El fichaje de Salah, en particular, sacudió el mercado. A sus 34 años, el egipcio tomó una decisión que pocos veían venir: rescindió de mutuo acuerdo su contrato con Liverpool al final de la pasada temporada y, al mes siguiente, estampó su firma con Trabzonspor.

Hablamos del tercer máximo goleador de la historia de los Reds, solo por detrás de Ian Rush y Roger Hunt. Dejó Anfield con 257 goles en 442 partidos desde su llegada procedente de Roma en 2017. Un legado de leyenda que ahora intenta trasladar, en otra escala, al Mar Negro.

Primeros goles de Salah… y un contraste brutal

El estreno goleador no se hizo esperar.

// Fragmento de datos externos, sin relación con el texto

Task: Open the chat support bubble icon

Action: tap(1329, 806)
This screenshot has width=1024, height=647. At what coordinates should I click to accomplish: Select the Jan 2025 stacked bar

Salah marcó sus dos primeros tantos con su nuevo club en la victoria por 2-1 ante Istanbul Basaksehir el sábado. Un aviso de lo que puede significar su presencia en la liga turca: desequilibrio, gol, jerarquía.

Esa actuación alimentó la ilusión de la afición. El resultado en Hungría, apenas unos días después, devolvió a todos a la crudeza de la realidad europea. El contraste no puede ser más evidente: un equipo capaz de ganar con su nueva estrella en el campeonato doméstico y, al mismo tiempo, de naufragar sin respuestas en un escenario continental.

Ahí se explica también el terremoto emocional que llevó a Tekke a presentar su renuncia.

Un proyecto entre el golpe y la ilusión

Trabzonspor, siete veces campeón de Turquía, se encuentra en una encrucijada deportiva y emocional. Ha reunido un bloque con nombres de élite, ha apostado por un entrenador que los llevó al tercer puesto y, pese a todo, ha sufrido una eliminación que duele en el orgullo.

El club ha decidido no romper nada. Mantiene a Tekke, mantiene su apuesta y se aferra a la Europa Conference League como nuevo frente de batalla. Con Salah ya viendo puerta, Fabinho asentándose y Onana de vuelta bajo palos, el potencial está ahí.

La cuestión es si este grupo será capaz de transformar una noche negra en Hungría en el punto de inflexión de la temporada o si la herida europea volverá a abrirse cuando lleguen los próximos exámenes continentales.